Zilong Li and Cosimo Bambi with Fudan University in Shanghai have come up with a very novel idea--those black holes that are believed to exist at the center of a lot of galaxies, may instead by wormholes. They've written a paper [abstract], uploaded to the preprint server arXiv, describing their idea and how what they've imagined could be proved right (or wrong) by a new instrument soon to be added to an observatory in Chile.

From the article:

Back in 1974, space scientists discovered Sagittarius A* (SgrA*) - bright source of radio waves emanating from what appeared to be near the center of the Milky Way galaxy.
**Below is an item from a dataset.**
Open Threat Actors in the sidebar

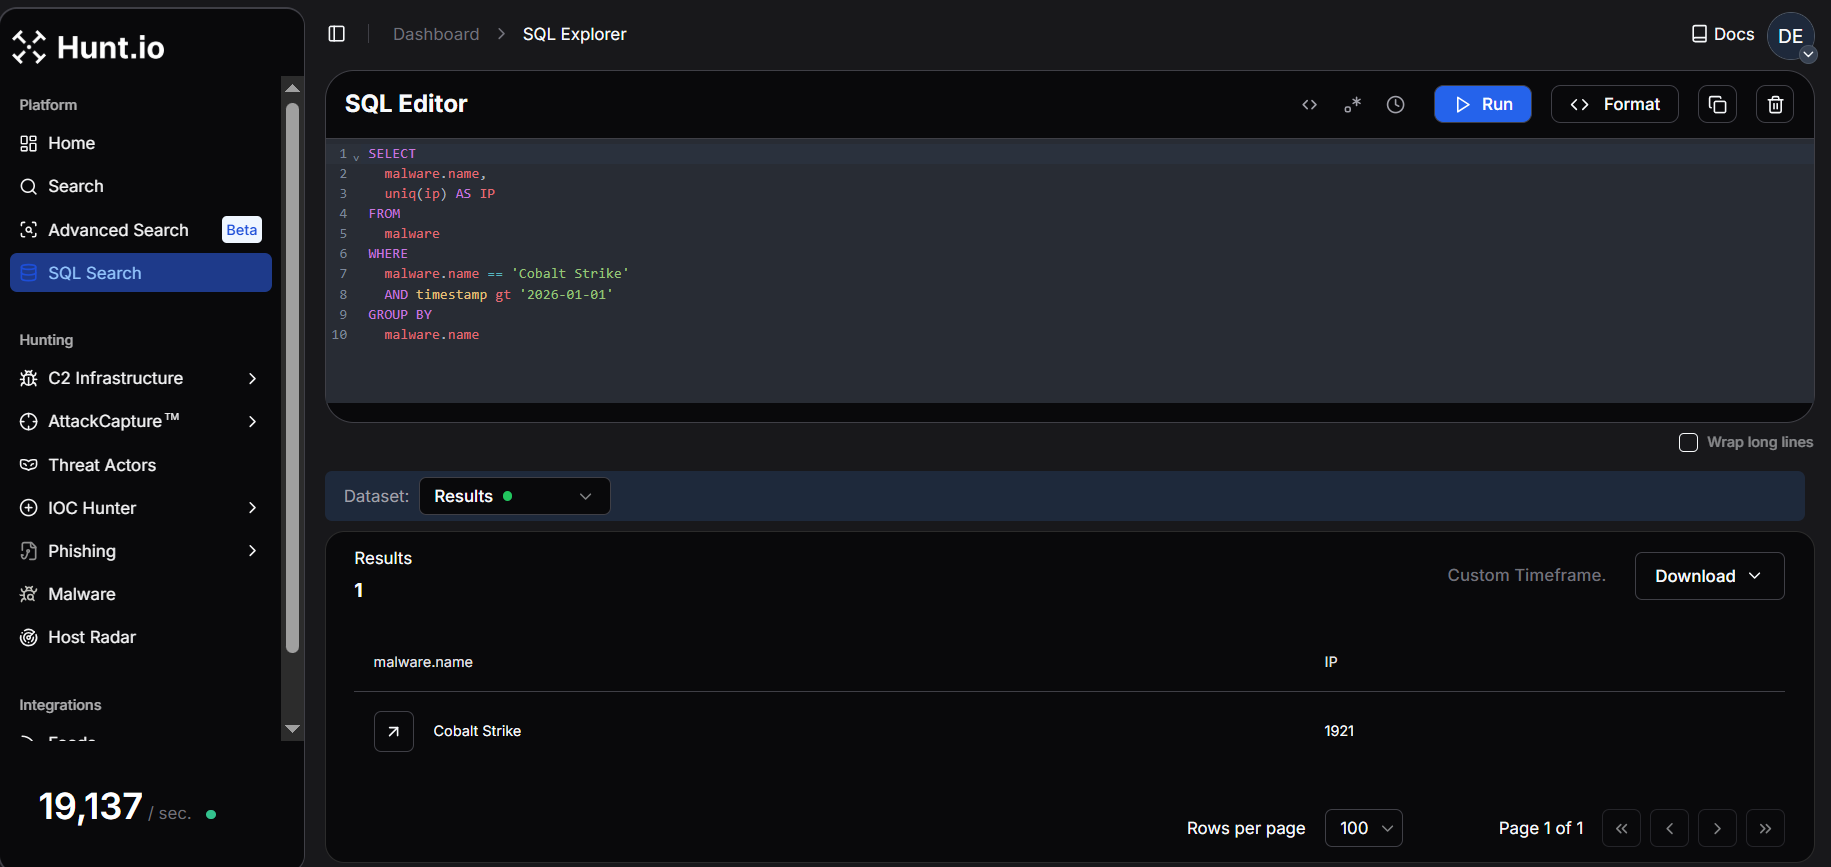(102, 465)
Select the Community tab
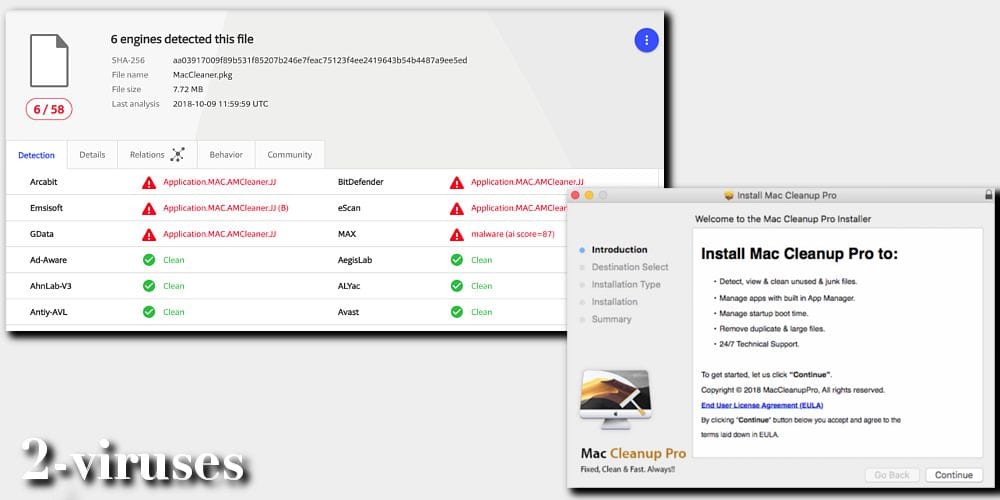This screenshot has width=1000, height=500. (x=289, y=155)
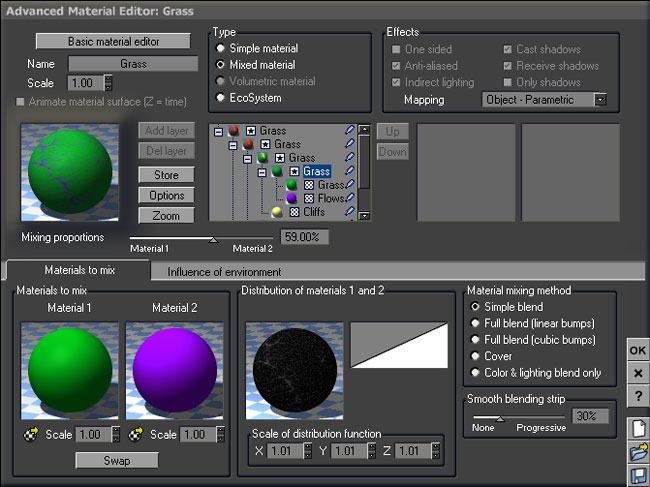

Subsequent study of the object led scientists to believe that it was (and is) a black hole - the behavior of stars nearby, for example, suggested it was something massive and extremely dense.
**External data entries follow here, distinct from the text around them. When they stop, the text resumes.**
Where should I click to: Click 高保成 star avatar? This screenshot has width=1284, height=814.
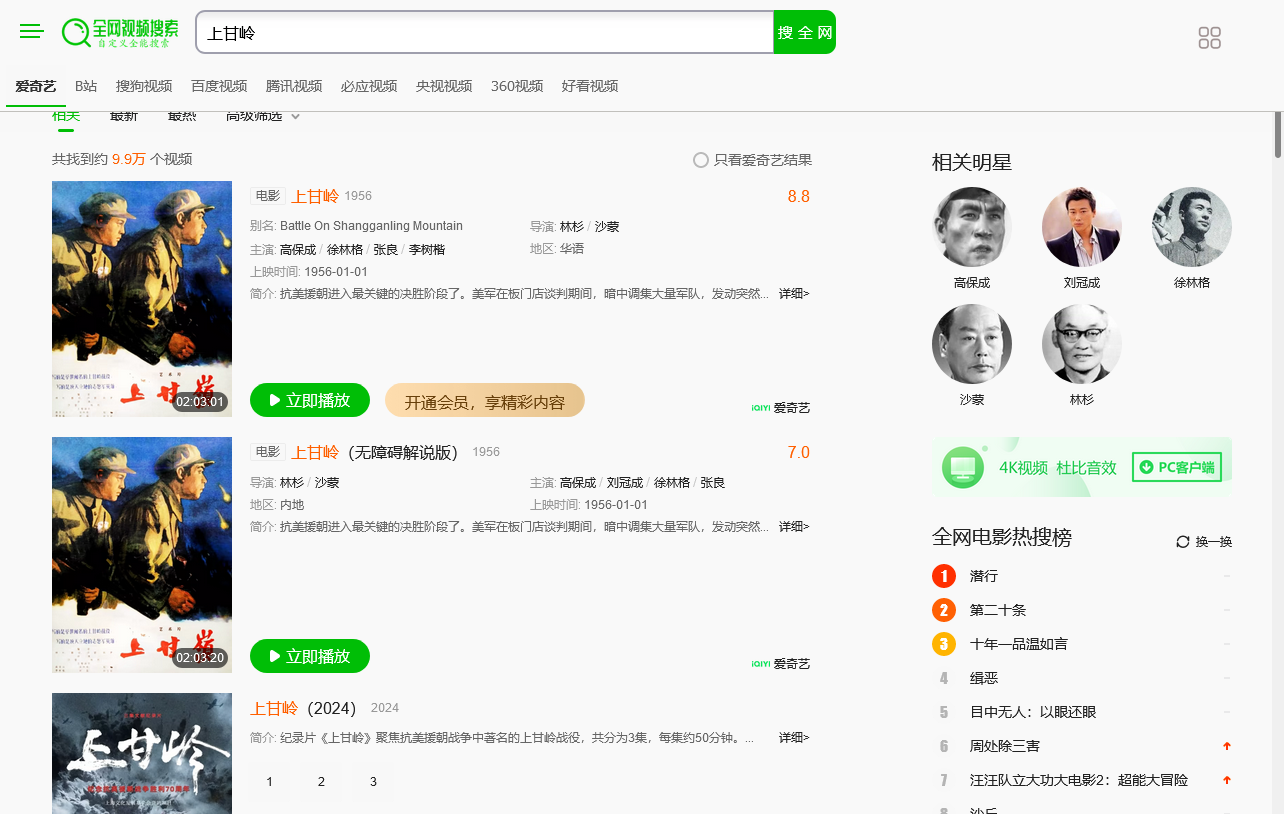coord(971,227)
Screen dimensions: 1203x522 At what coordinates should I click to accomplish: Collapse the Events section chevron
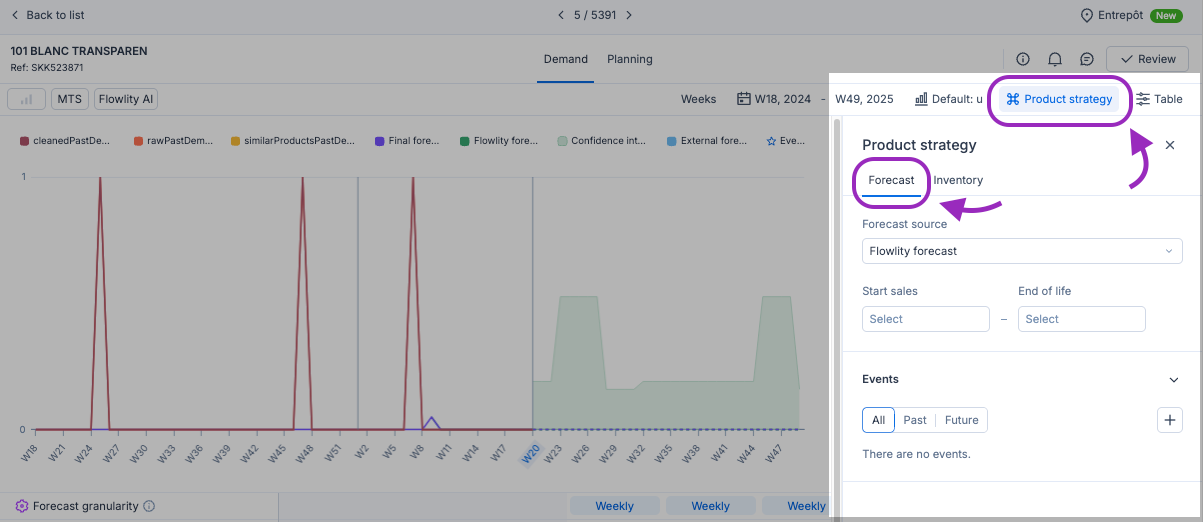pos(1174,380)
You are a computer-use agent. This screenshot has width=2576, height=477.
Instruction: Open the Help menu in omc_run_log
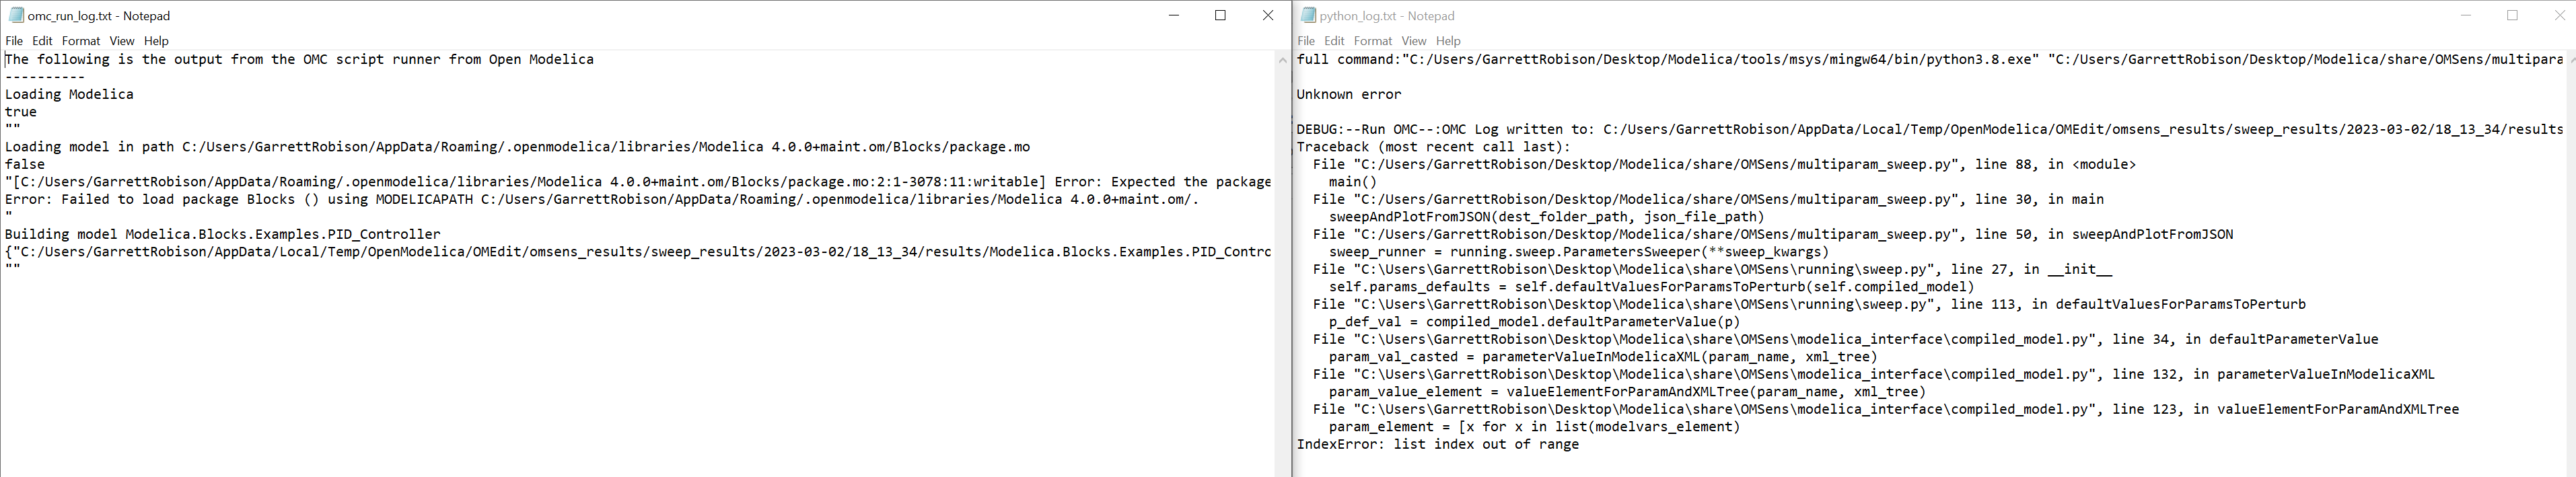point(156,40)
What we're able to see when we look at SgrA* are plasma gasses near the event horizon, not the object itself as light cannot escape. That should be true for wormholes too, of course, which have also been theorized to exist by the Theory of General Relativity. Einstein even noted the possibility of their existence. Unfortunately, no one has ever come close to proving the existence of wormholes, which are believed to be channels between different parts of the universe, or even between two universes in multi-universe theories. In their paper, Li and Bambi suggest that there is compelling evidence suggesting that many of the objects we believe to be black holes at the center of galaxies, may in fact be wormholes.

Plasma gases orbiting a black hole versus a wormhole should look different to us, the pair suggest, because wormholes should be a lot smaller. Plus, the presence of wormholes would help explain how it is that even new galaxies have what are now believed to be black holes - such large black holes would presumably take a long time to become so large, so how can they exist in a new galaxy? They can't Li and Bambi conclude, instead those objects are actually wormholes, which theory suggests could spring up in an instant, and would have, following the Big Bang.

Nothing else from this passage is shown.